Similarly, in 2018, Hilditch et al. retrospectively tested PHASES and ELAPSS on 700 rIAs. They found that most patients had a PHASES score > 4, and only 17% had a score ≤ 3. On the other hand, more than 35% of patients were assigned to a 5-year low risk according to ELAPSS (< 13%), and 23% to an intermediate-risk category (< 19%). Therefore, a significant proportion of patients who eventually presented SAH would have received a suggestion toward a conservative management if the aneurysms had been discovered before rupture [10].

Another ELAPSS multicenter external validation study was conducted by Van Kammen et al. in 2019 on 1072 patients with 1452 uIA. They showed that ELAPSS possesses good calibration and modest discrimination at 3 and 5 years for aneurysm growth prediction. A subtle underestimation of growth risk was instead observed at 3 and 5 years especially for low-risk categories, and overestimation at 5 years for the highest risk category [12].

Finally, Pagiola et al. in 2019 tested PHASES score on 155 patients with rIAs finding that roughly 70% of them would have received a score < 5 with a 5-year rupture risk of 1.3%, and up to 79% of them would have been scored as having a 5-year risk below 2% [14].

No additional validation studies regarding the score designed on the UCAS cohort were instead published [16].

Limitations

We recognize several limitations to our study.

First of all, we collected a multicenter cohort of rIAs and retrospectively applied 3 score systems (PHASES, UCAS, and ELAPSS) that were primarily designed for a prospective application to uIA.

Secondly, when evaluating aneurysm size, we could not exclude that this may decrease after rupture.
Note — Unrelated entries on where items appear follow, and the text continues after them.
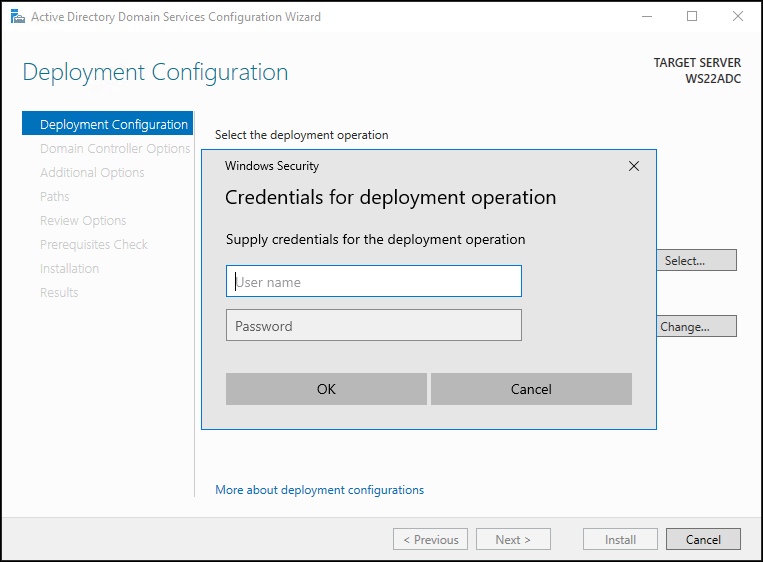
Task: Close the configuration wizard window
Action: (x=738, y=17)
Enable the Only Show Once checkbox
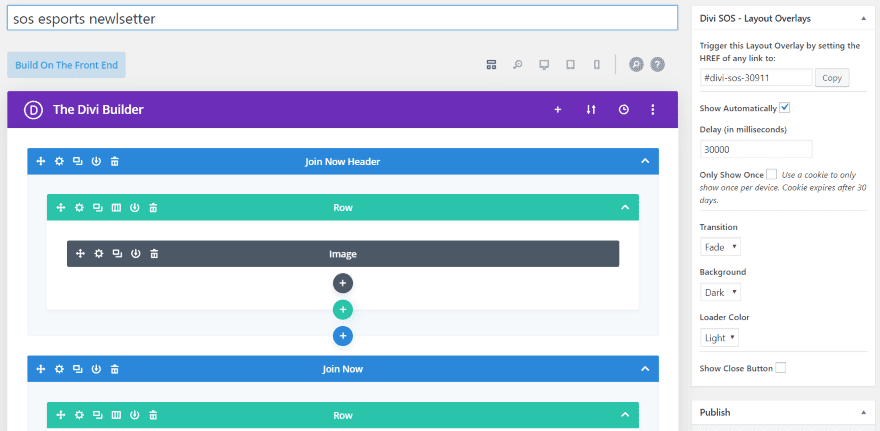The image size is (880, 431). pyautogui.click(x=772, y=175)
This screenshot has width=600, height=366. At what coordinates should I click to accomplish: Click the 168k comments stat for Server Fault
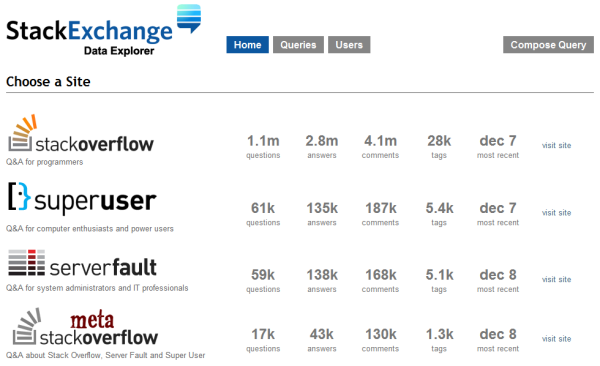pos(380,280)
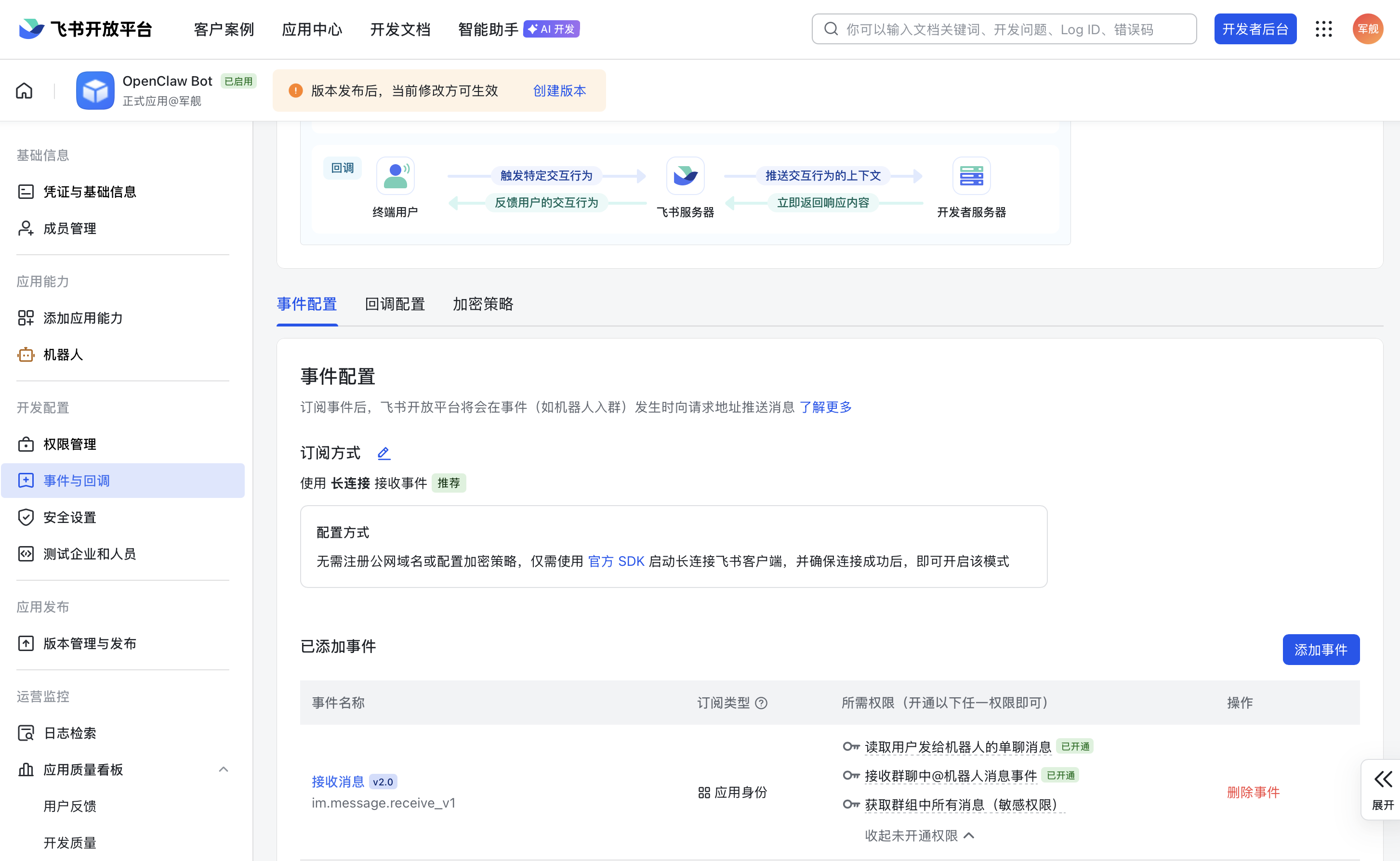Click the 军舰 user avatar
Screen dimensions: 1400x861
(1368, 29)
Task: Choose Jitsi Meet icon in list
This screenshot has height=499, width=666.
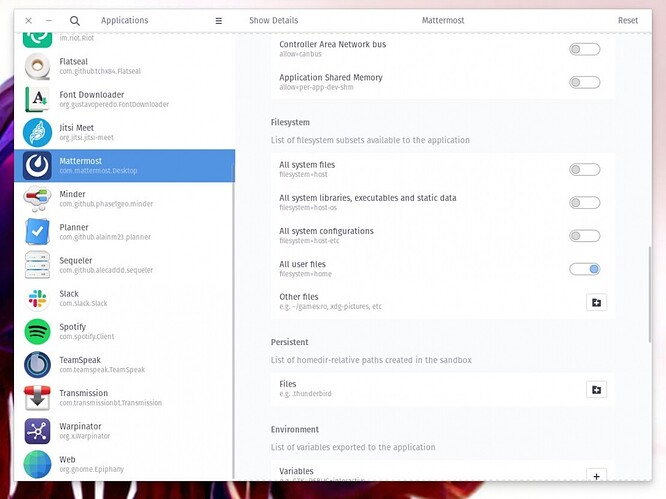Action: pyautogui.click(x=37, y=132)
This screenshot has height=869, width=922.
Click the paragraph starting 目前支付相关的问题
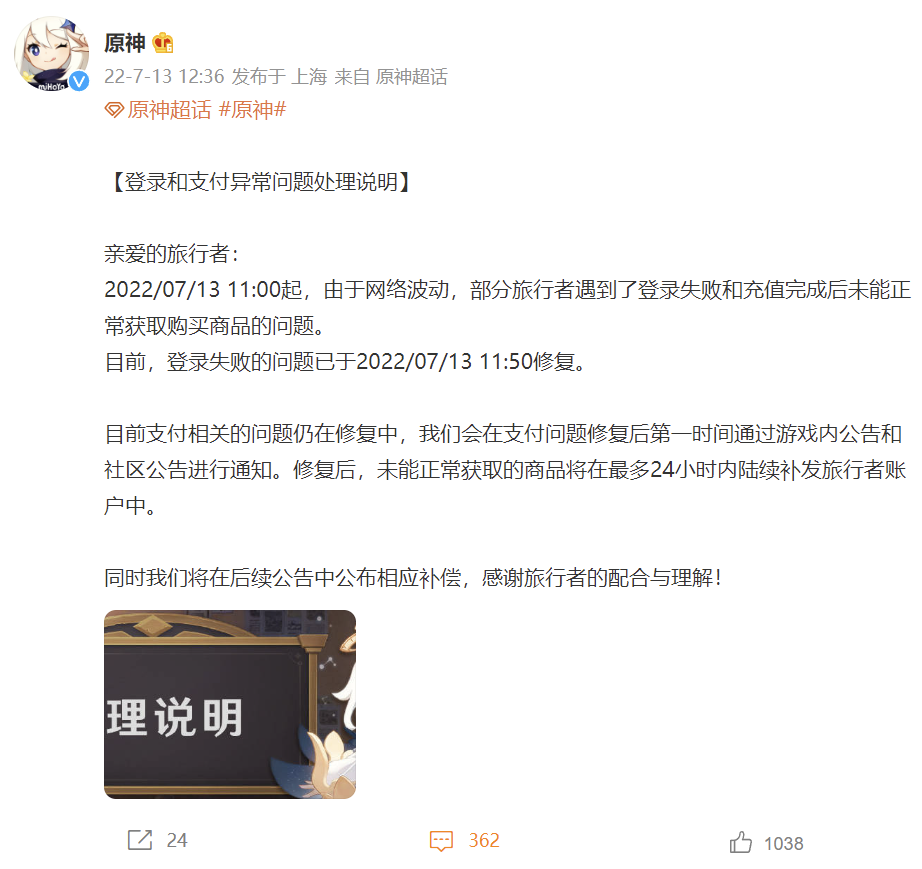[506, 469]
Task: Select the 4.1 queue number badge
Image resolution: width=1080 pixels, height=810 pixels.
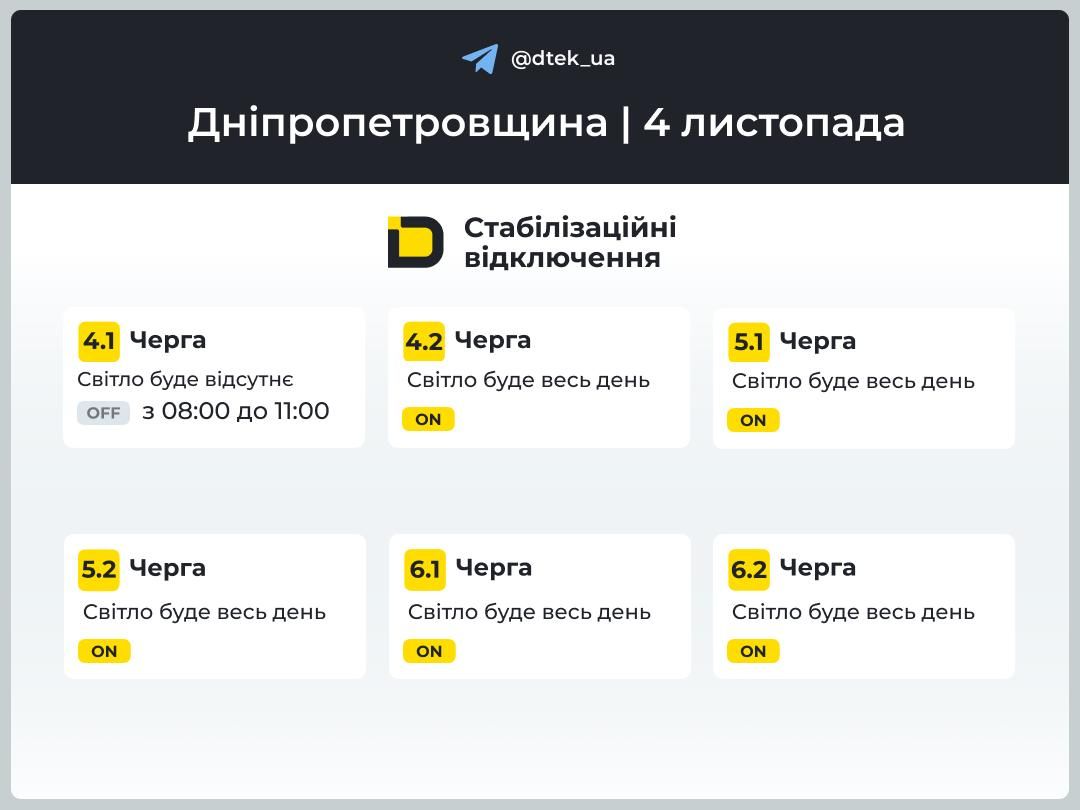Action: click(99, 341)
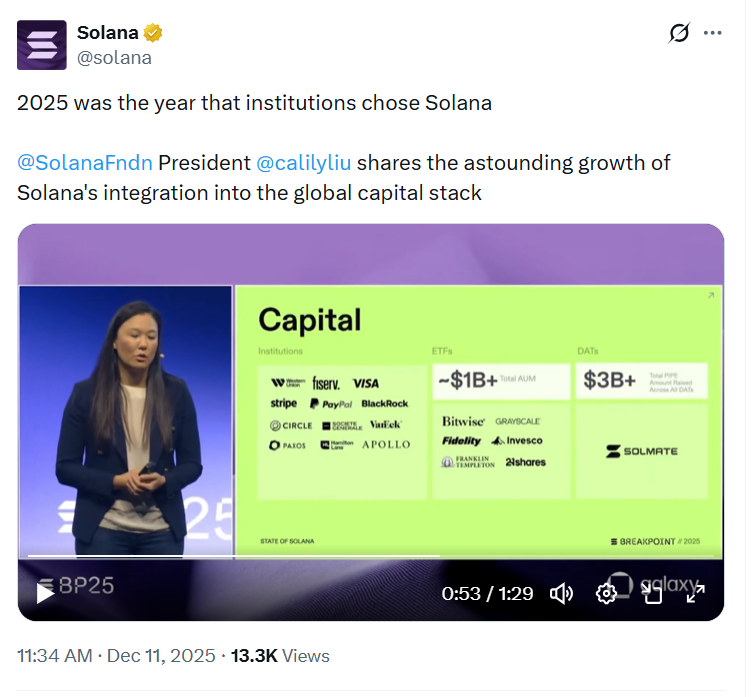Play the video

tap(45, 593)
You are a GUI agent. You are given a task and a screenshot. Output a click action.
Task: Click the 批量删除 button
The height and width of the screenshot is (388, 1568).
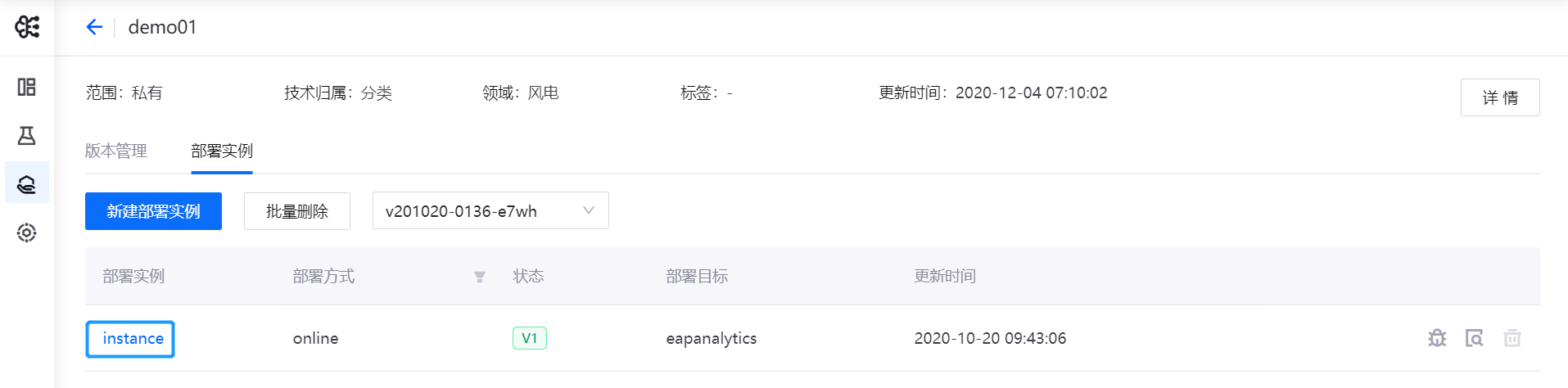click(297, 211)
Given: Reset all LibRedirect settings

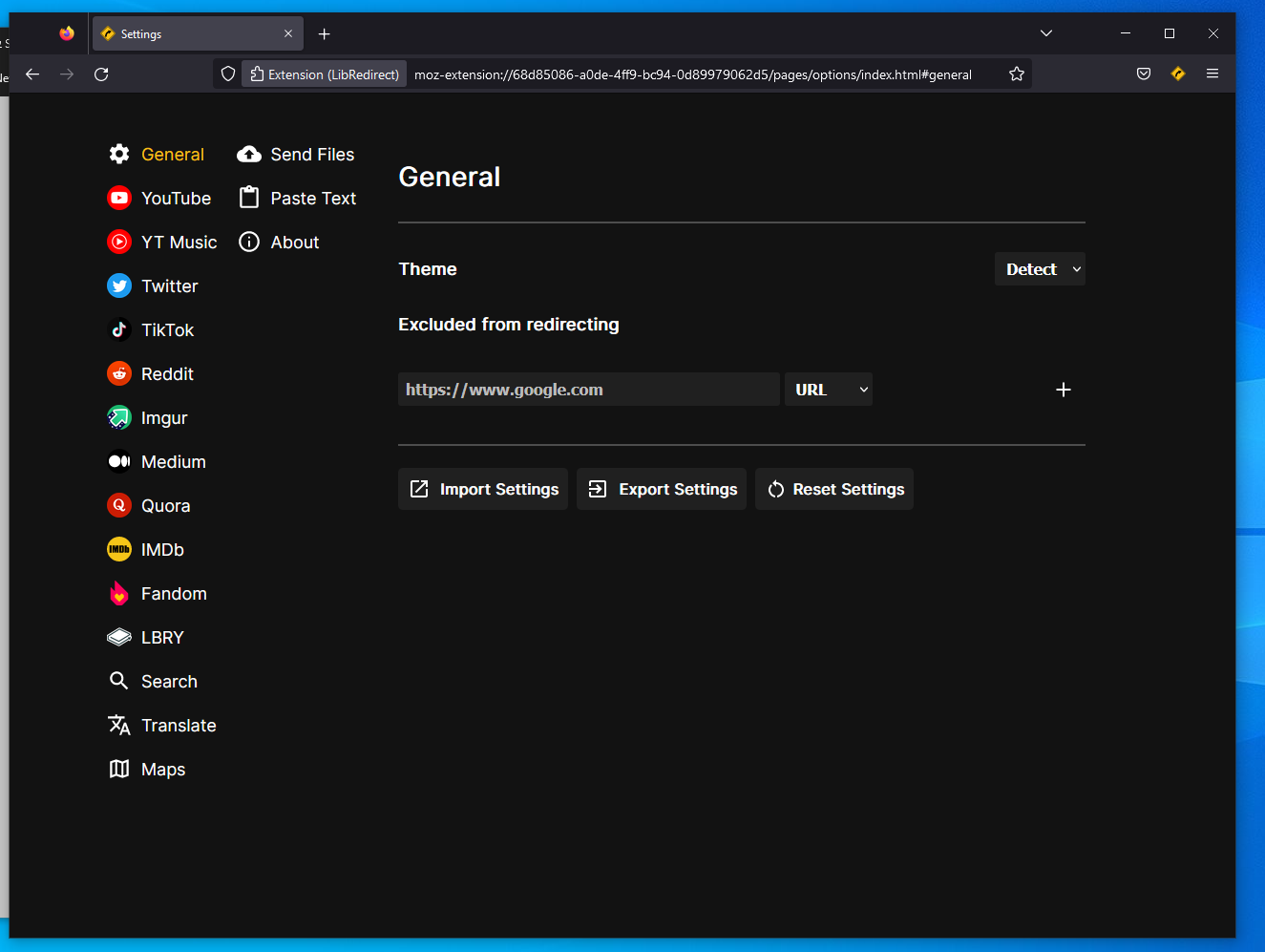Looking at the screenshot, I should coord(833,489).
Thirdly, we could not apply a specific protocol regarding the imaging used in radiological assessment and its timing: in fact, aneurysm morphology was evaluated with various imaging modalities, including CT angiography, DSA, and MR angiography, introducing possible, although minimal, errors in the measurements. In addition, we do not have a control group to compare our study population with.

Finally, we have to recognize caution in extending clinical application of the UCAS-derived score to the non-Japanese cohort of patients in our study.

Future perspectives

In the next future, more refined scores including other proven risk factors such as smoking [8], genetic factors such as single nucleotide polymorphism profiles or specific genes’ expression [15], and sophisticated techniques of neuroimaging able to visualize at high resolution the vessel wall [11] will result in an improved predictive performance.

Conclusions

This study showed that a high percentage of ruptured aneurysms of our multicenter cohort would have been assigned to the lowest risk categories by all of the evaluated scores. Moreover, risk factors for aneurysm rupture did not show their particular concentration in the high-risk groups according to the three scores. Therefore, despite its methodological limitations, this study underlines the critical aspects of applying risk scores to multifactorial pathologies such as cerebral aneurysms, whose rupture leads to high risk of mortality and a very high risk of morbidity.